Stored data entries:
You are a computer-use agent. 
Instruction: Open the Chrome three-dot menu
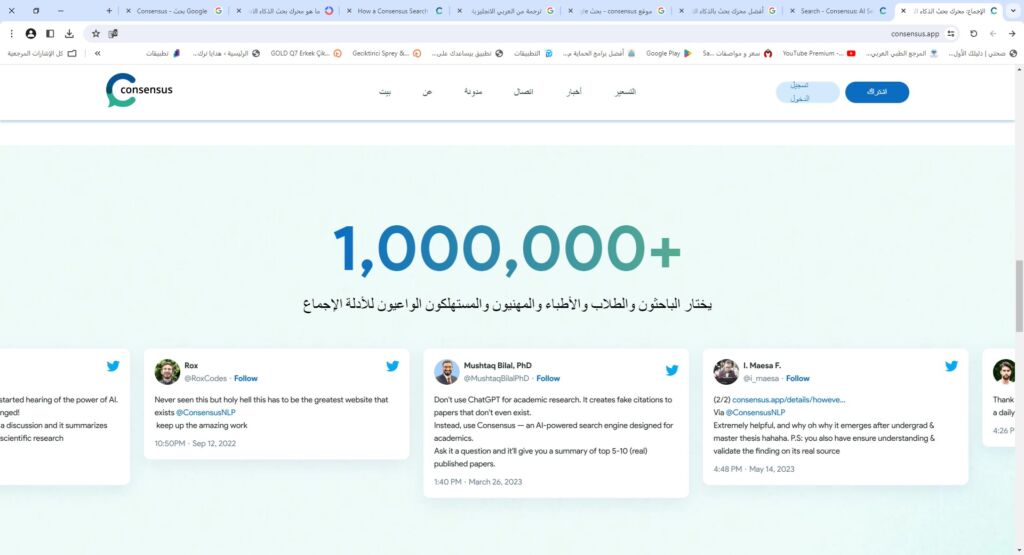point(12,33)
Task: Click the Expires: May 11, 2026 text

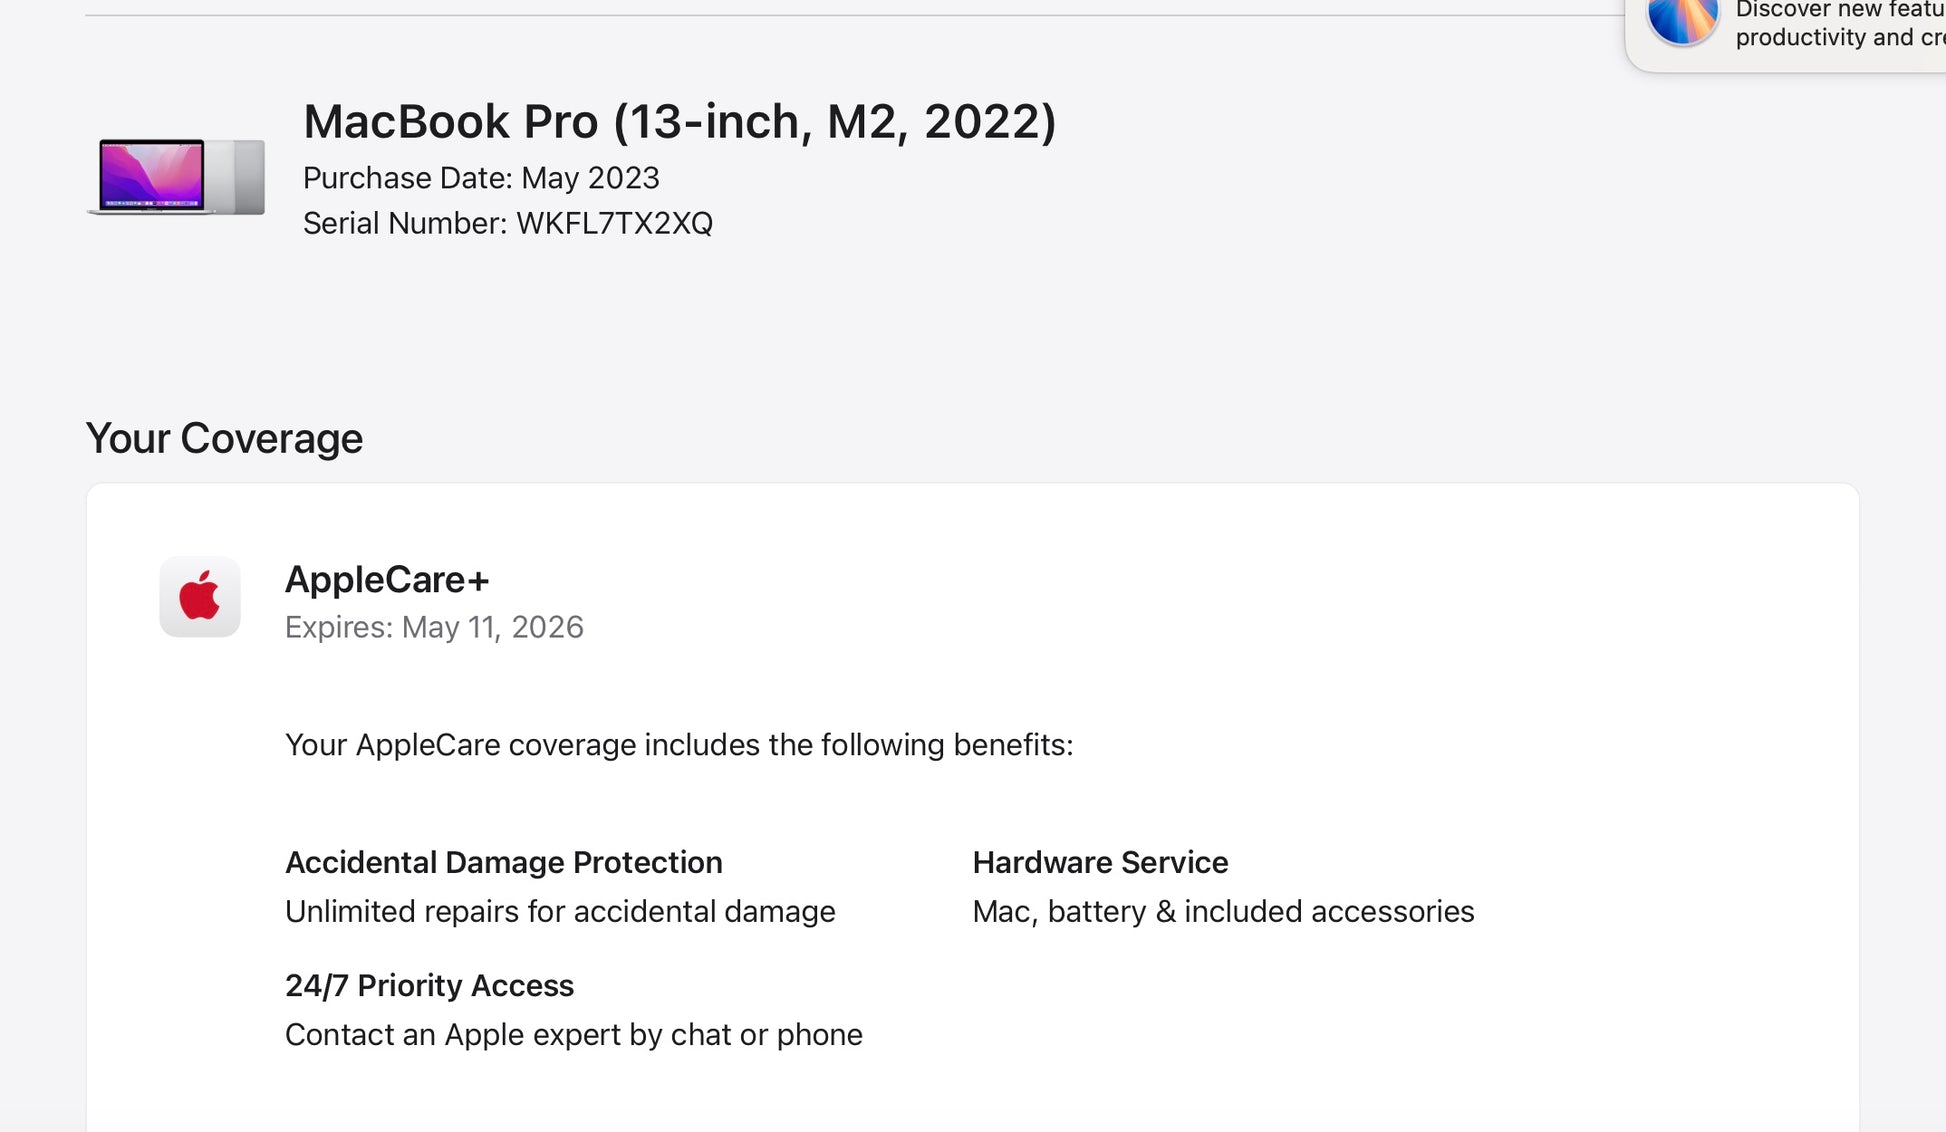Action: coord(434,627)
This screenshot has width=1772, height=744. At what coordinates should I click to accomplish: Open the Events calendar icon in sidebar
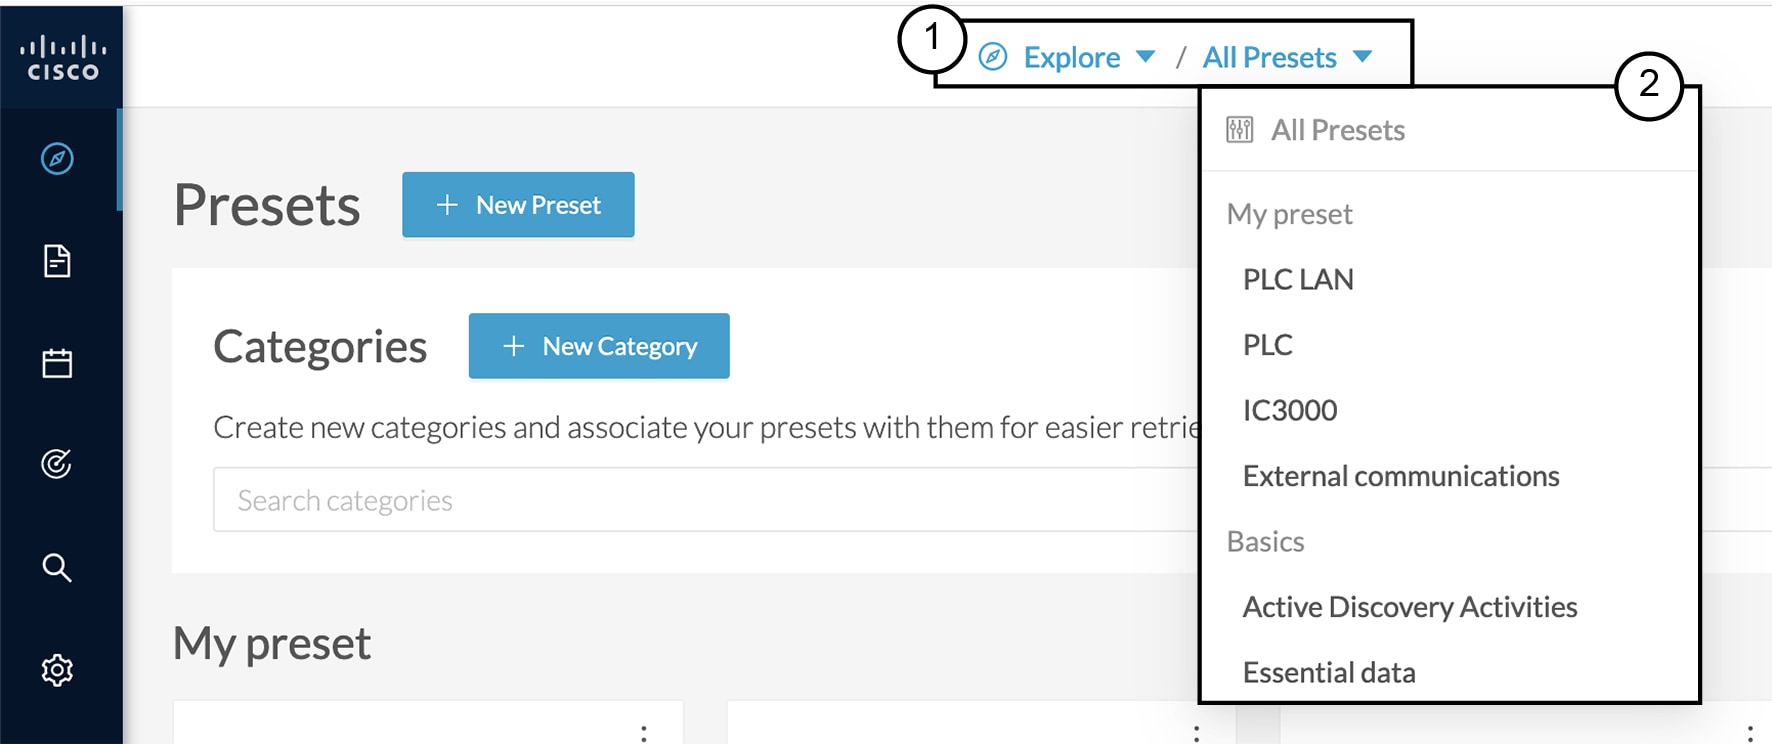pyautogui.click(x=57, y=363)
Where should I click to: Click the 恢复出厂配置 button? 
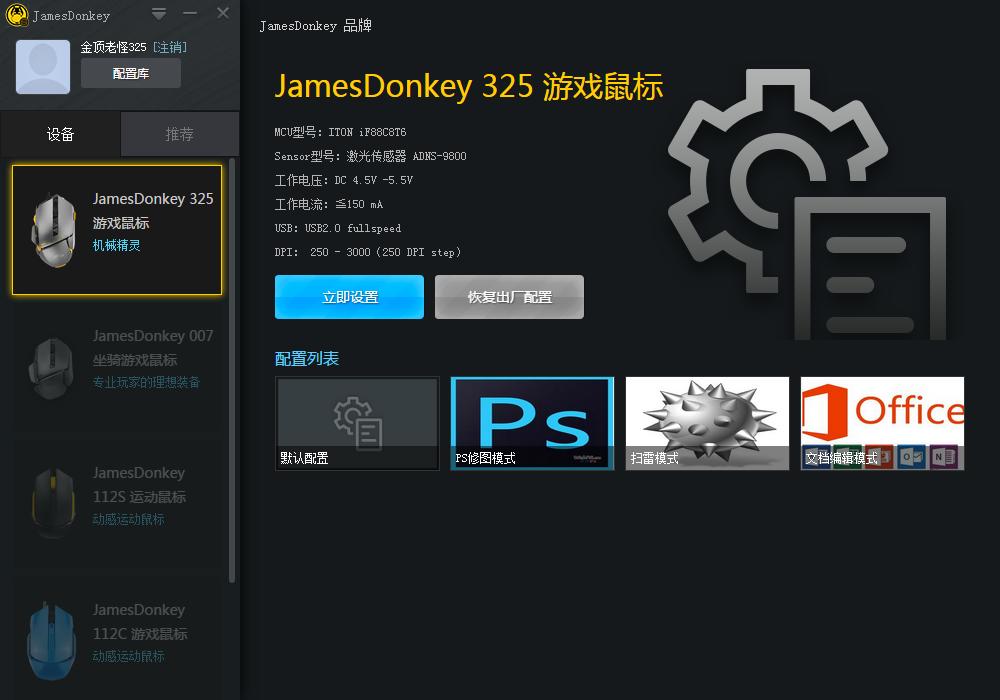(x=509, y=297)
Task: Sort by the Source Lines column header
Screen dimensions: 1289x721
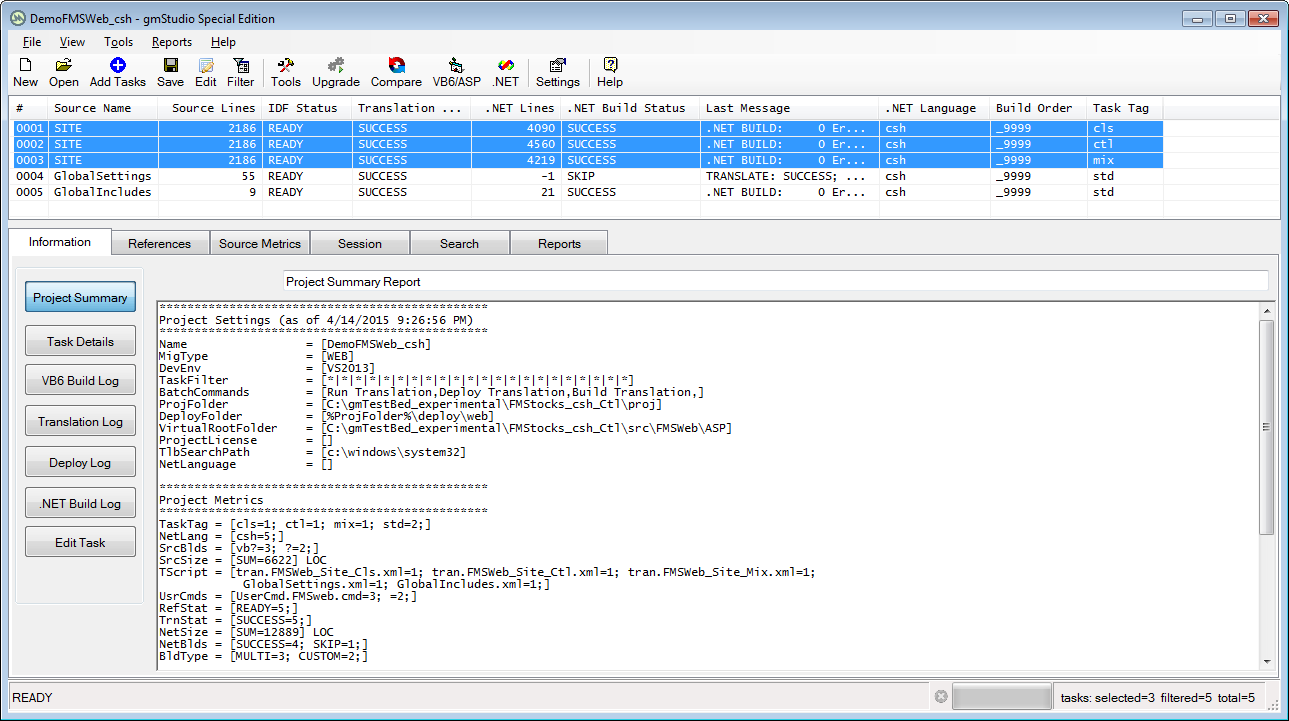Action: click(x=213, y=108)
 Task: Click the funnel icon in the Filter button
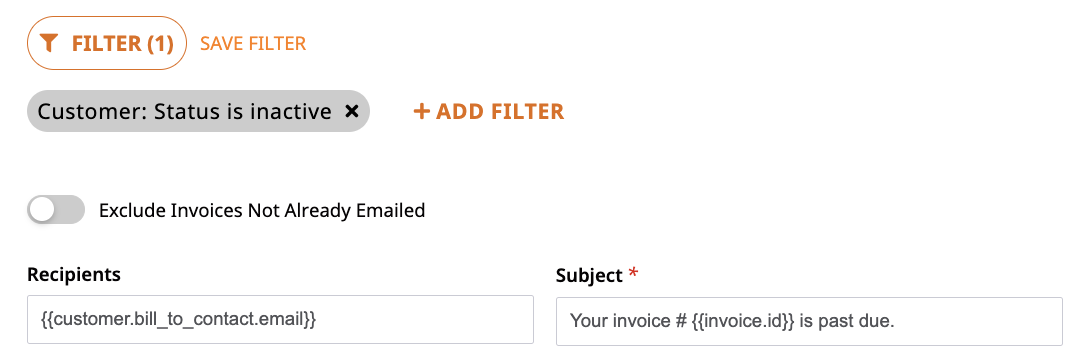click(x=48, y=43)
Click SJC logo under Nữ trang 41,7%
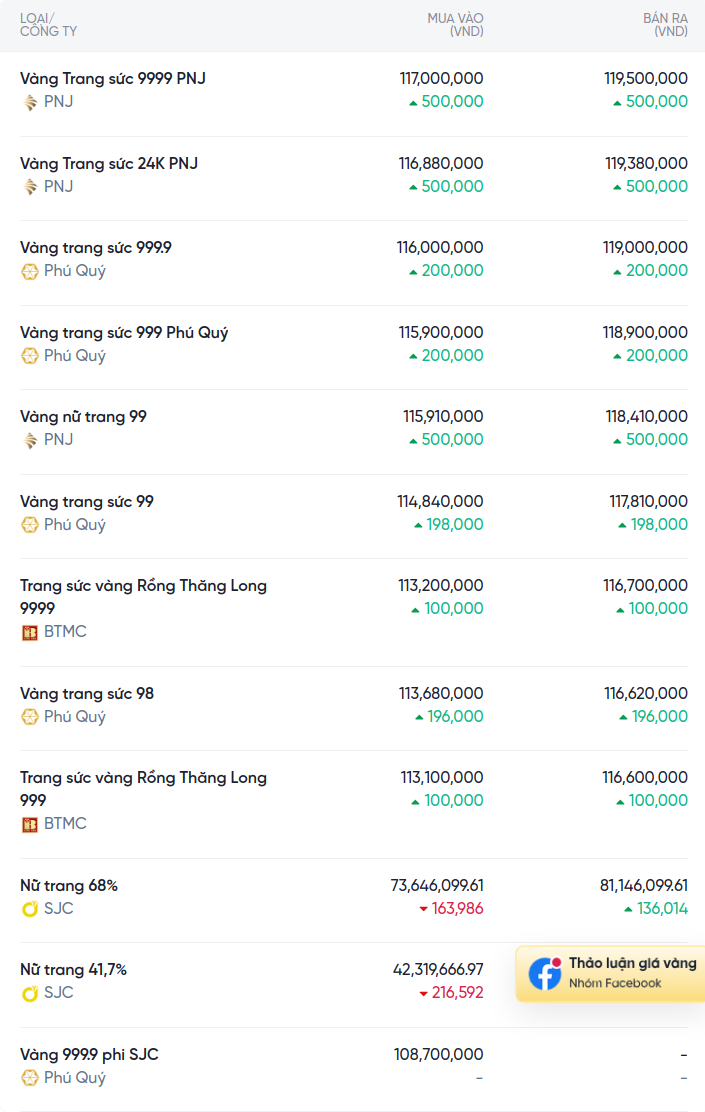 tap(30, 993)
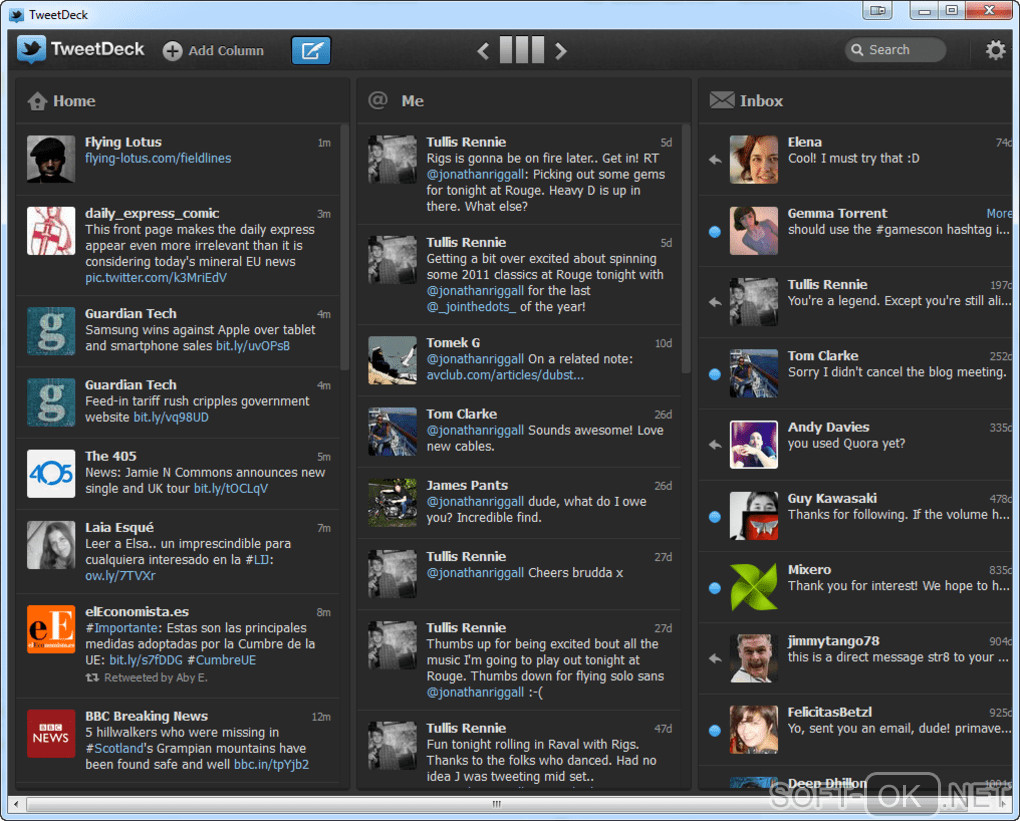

EXERCISE DESCRIPTION =
The answer must be an exact copy of the lines from the one with "Task: Click the funnel" through the final line above, both ends included, and nothing else; pictures stay out.

WRITTEN ANSWER =
 Task: Click the funnel icon in the Filter button
click(x=48, y=43)
Click SJC logo under Nữ trang 41,7%
 tap(30, 993)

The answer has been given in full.